What We Leave Behind

February 10, 2024 - April 13, 2024
Opening reception February 10, 2024, 1 - 3 pm
Artist talk February 10, 2024, 2 pm

OS Projects presents What We Leave Behind, a survey of Chicago artist Toby Zallman’s works from 2018 through 2024.  The exhibit, which opens February 10, 2024 and continues through April 13, 2024, features large-scale drawings, sculptures and an installation. A reception for the artist takes place on Saturday, February 10, from 1 – 3 pm. Zallman will also give a talk about the exhibit at 2 pm that day.

Toby Zallman’s labor-intensive art transforms toxic refuse into evocative objects of abstract seduction that inject beauty into environmentally devastating situations while arousing cognitive dissonance in viewers. Her works respond to society’s single-use culture of waste by incorporating mundane and utilitarian materials into an engaging visual experience that incites both pleasure and distress.

Zallman is attracted to the physical qualities embodied in waste products, which provide a rich range of possibilities for transformation into both 2-D and 3-D forms. Sculptures in the show include a work constructed from over one thousand plastic bottles and small “molluscs” made from plastic waste. The drawings and installation combine conventional drawing materials with computer-manipulated images and reference shopping bags, water bottles and trash bags. Several are made up of numerous individual pieces of paper the artist pieces together into monumental grids that extend across the wall.

What We Leave Behind, the show’s title, refers to the plastic waste that is blighting our planet and will take years to break down into the toxic chemicals from which it was made. It is Zallman’s hope that by creating alluring objects and visual experiences from the waste, while simultaneously foregrounding our complicity in ecological degradation, her project will support behavioral change.

About the Artist

Toby Zallman is a Chicago artist whose art practice focuses on sculpture and drawing.
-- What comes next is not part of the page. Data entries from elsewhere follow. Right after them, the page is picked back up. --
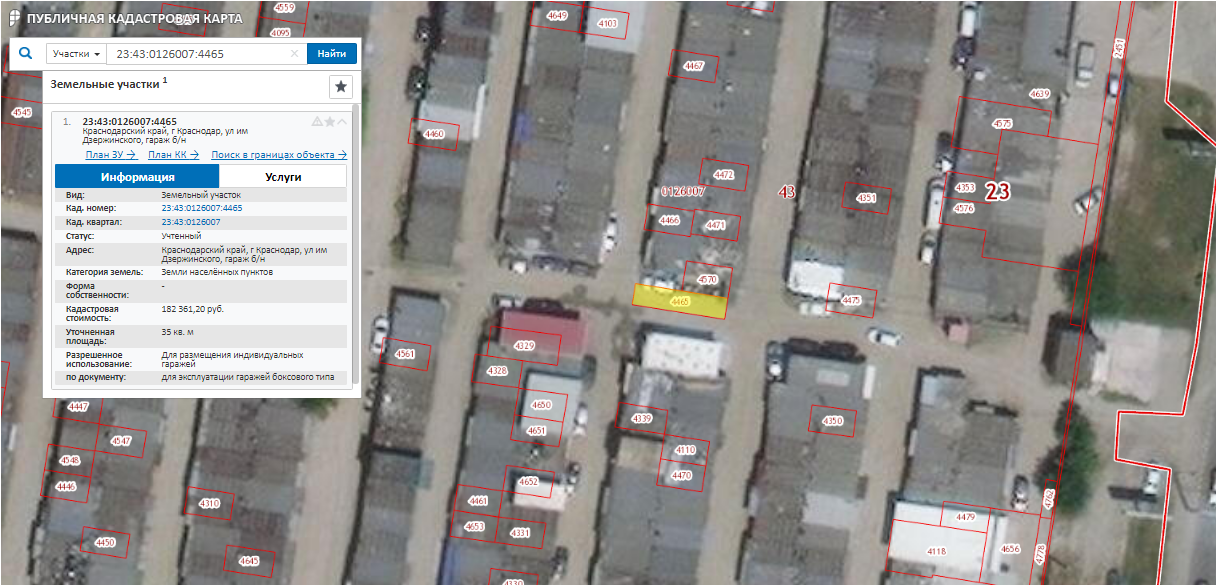
Task: Open the Участки search type dropdown
Action: [x=76, y=54]
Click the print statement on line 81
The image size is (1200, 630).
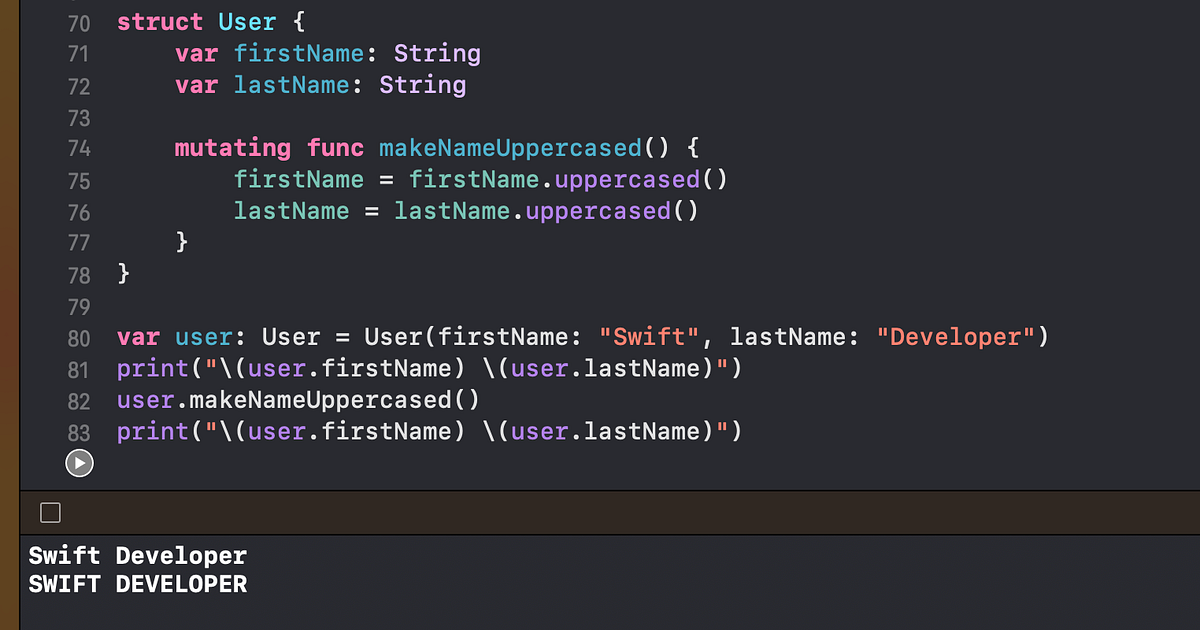[x=152, y=368]
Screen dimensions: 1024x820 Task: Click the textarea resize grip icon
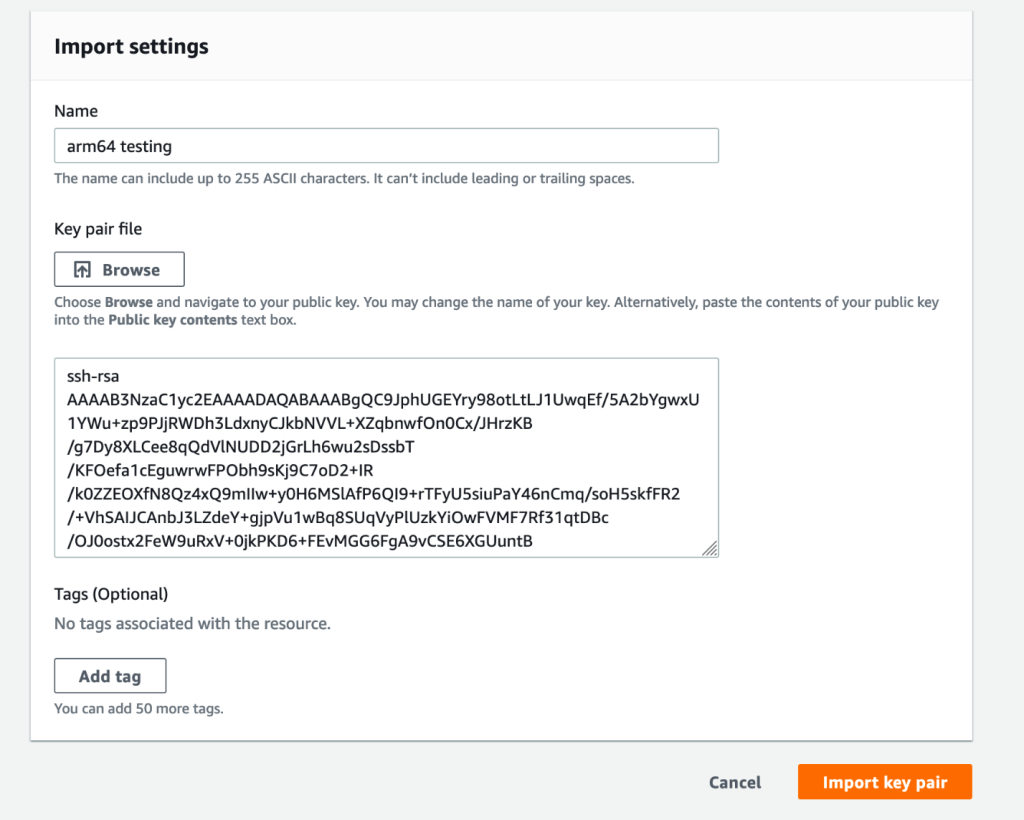pyautogui.click(x=710, y=548)
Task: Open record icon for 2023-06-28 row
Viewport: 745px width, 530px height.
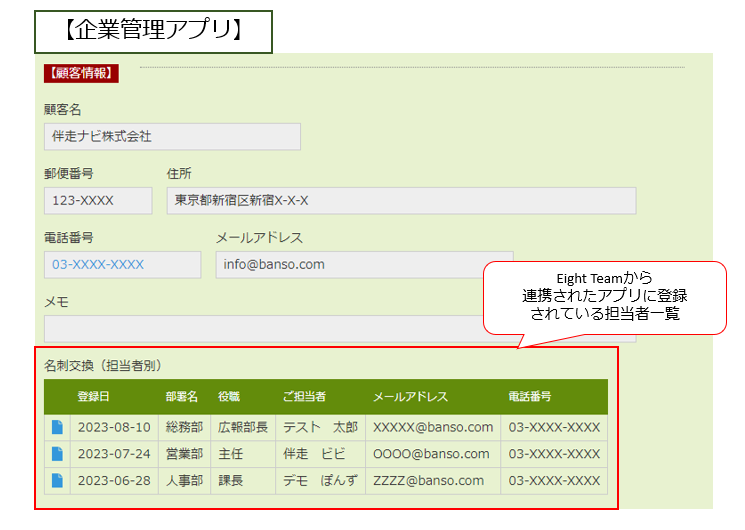Action: 57,481
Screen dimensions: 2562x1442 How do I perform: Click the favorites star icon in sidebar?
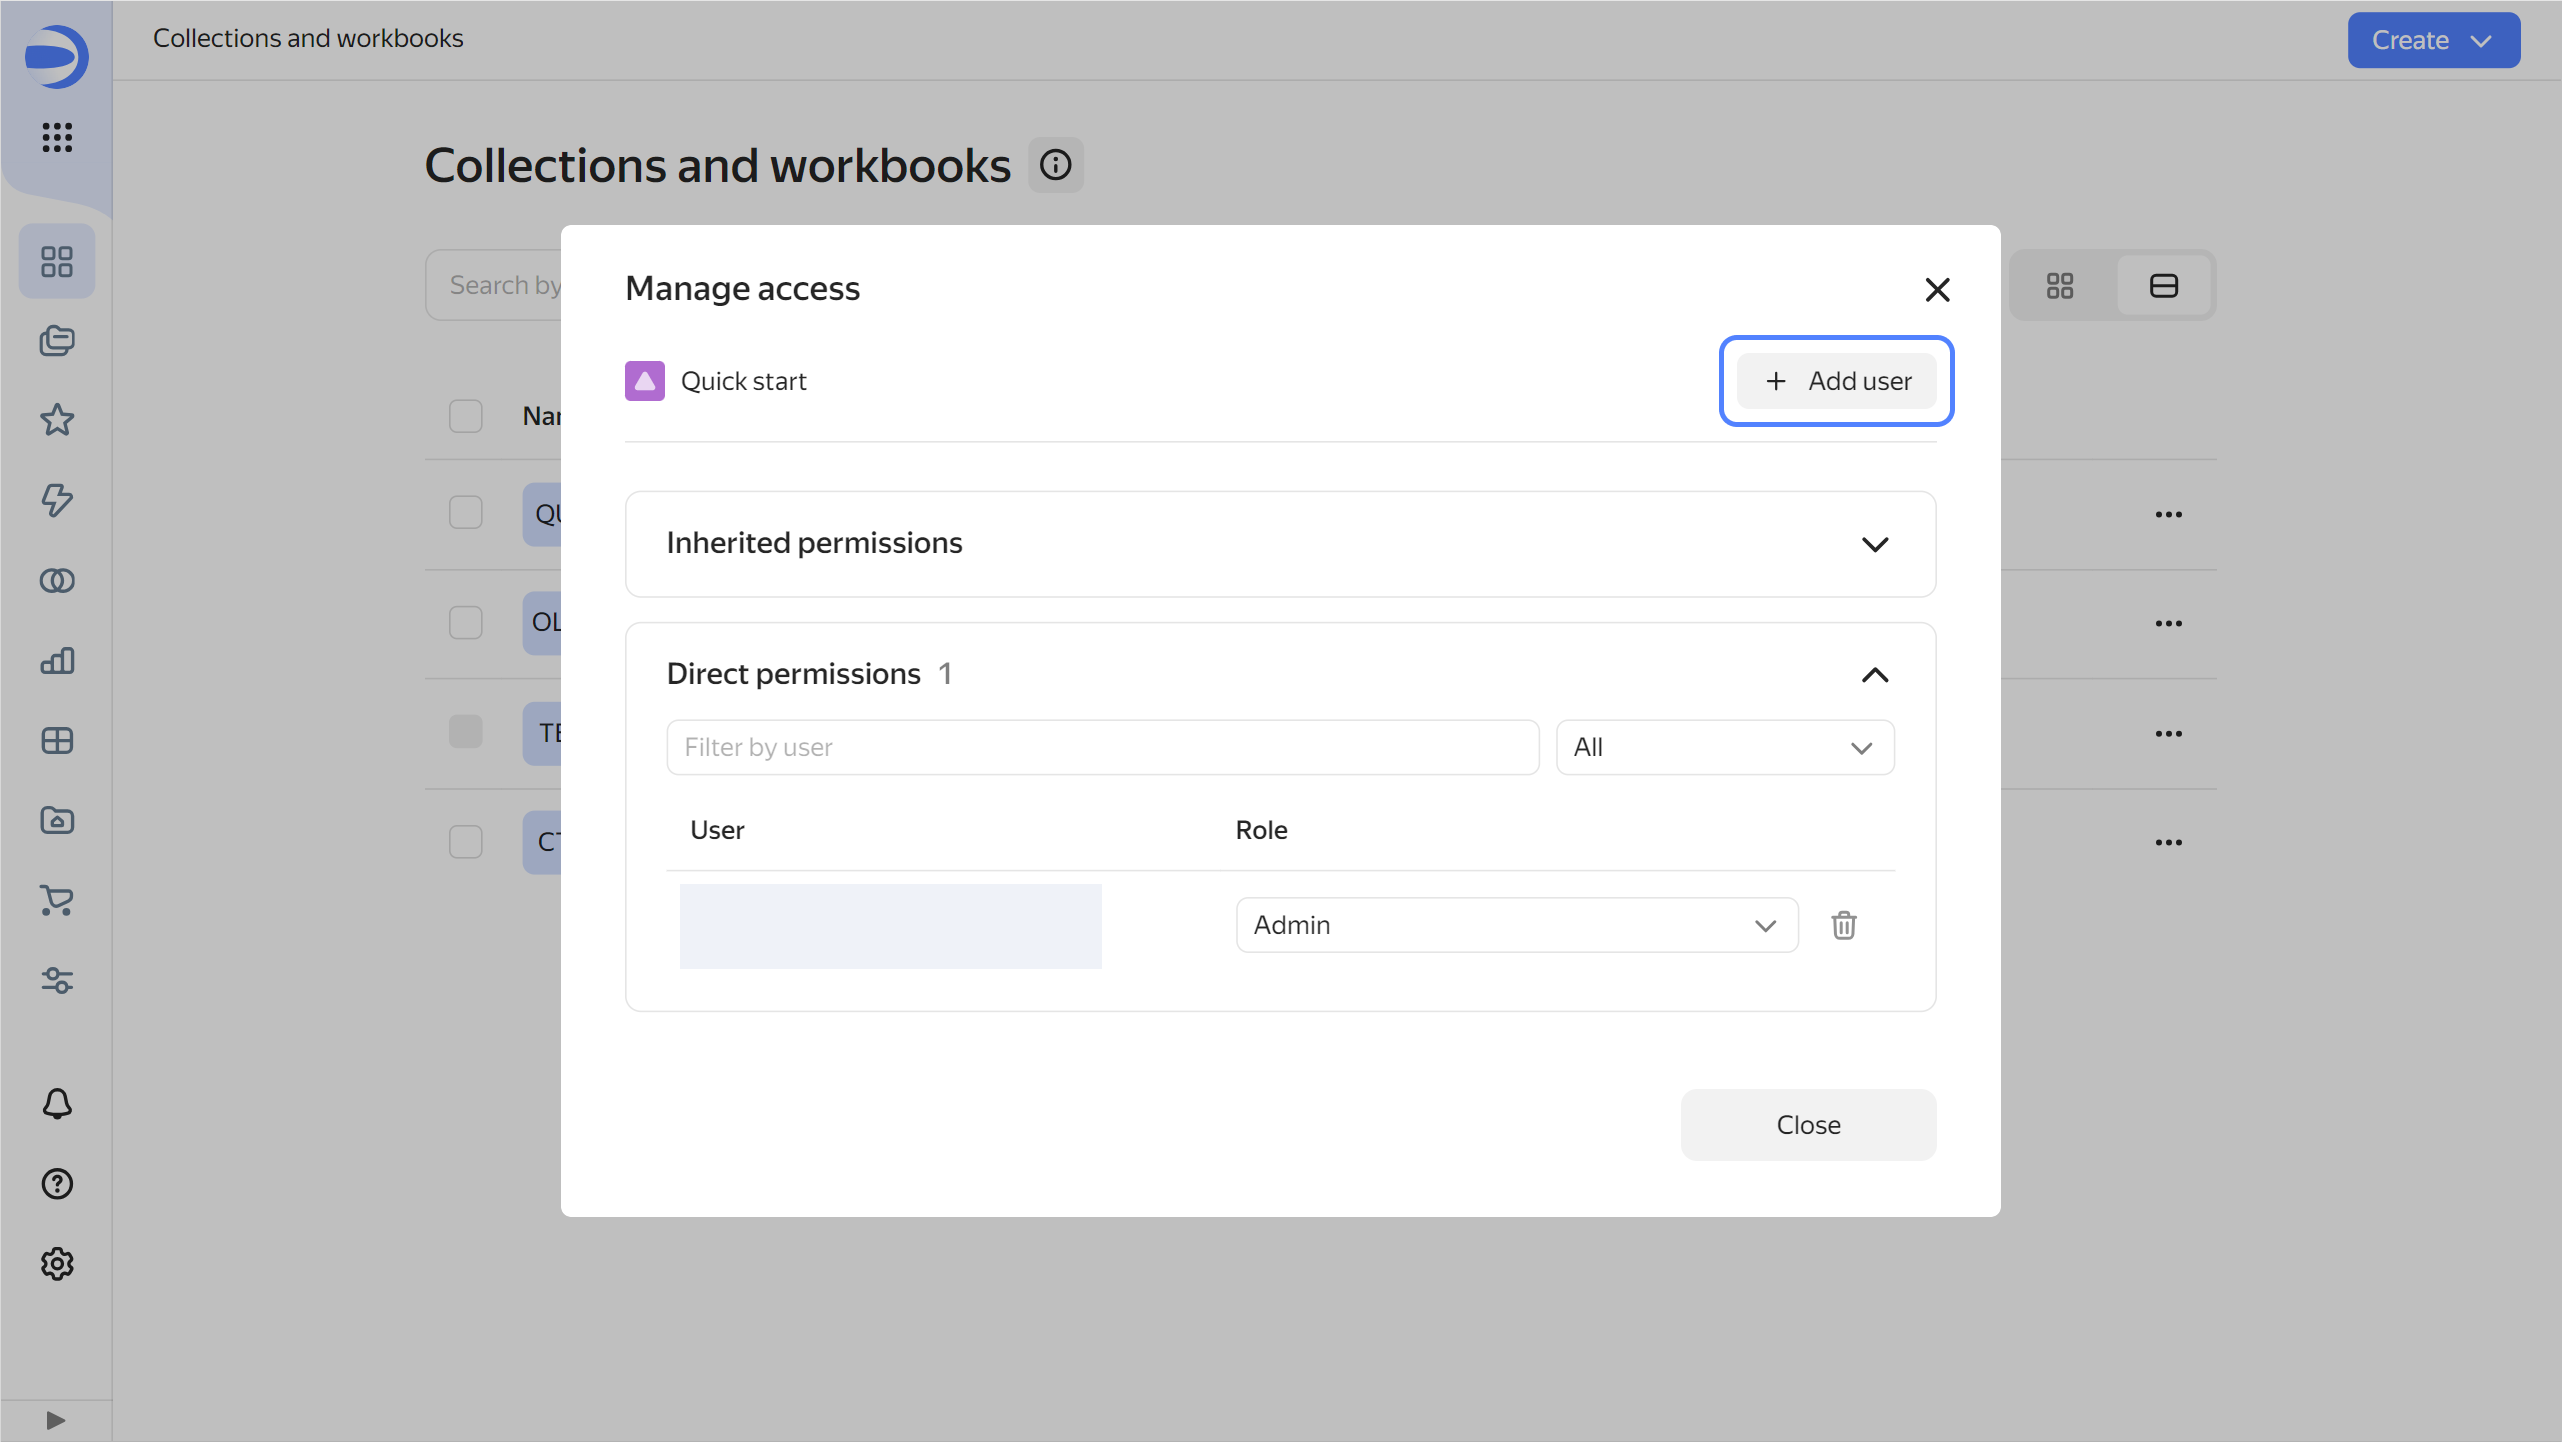tap(57, 420)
In 2004, after becoming aware of the degree to which our plastic and e-waste is damaging the environment, she began incorporating recycled/re-purposed materials into her sculpture and utilizing them as a source of visual inspiration for both her sculptures and drawings. She has used computer detritus, plastic bags, plastic bottles and solid plastic trash to create unique art works that shed light on the environmental devastation caused by rampant consumerism. Zallman shows both locally and nationally. Recent exhibits include “Transformations” at the Evanston Art Center (3-person exhibit), “reefscollapse” at Ignition Projects Space in Chicago (solo) and “Our Plastic Trash” at Western Illinois University (solo.) Zallman is the recipient of a 2022 Puffin Foundation grant, several Illinois Arts Council grants and an Individual Artist Program Grant from the City of Chicago. She has had artist residencies at the MacDowell Colony, Yaddo and Ragdale.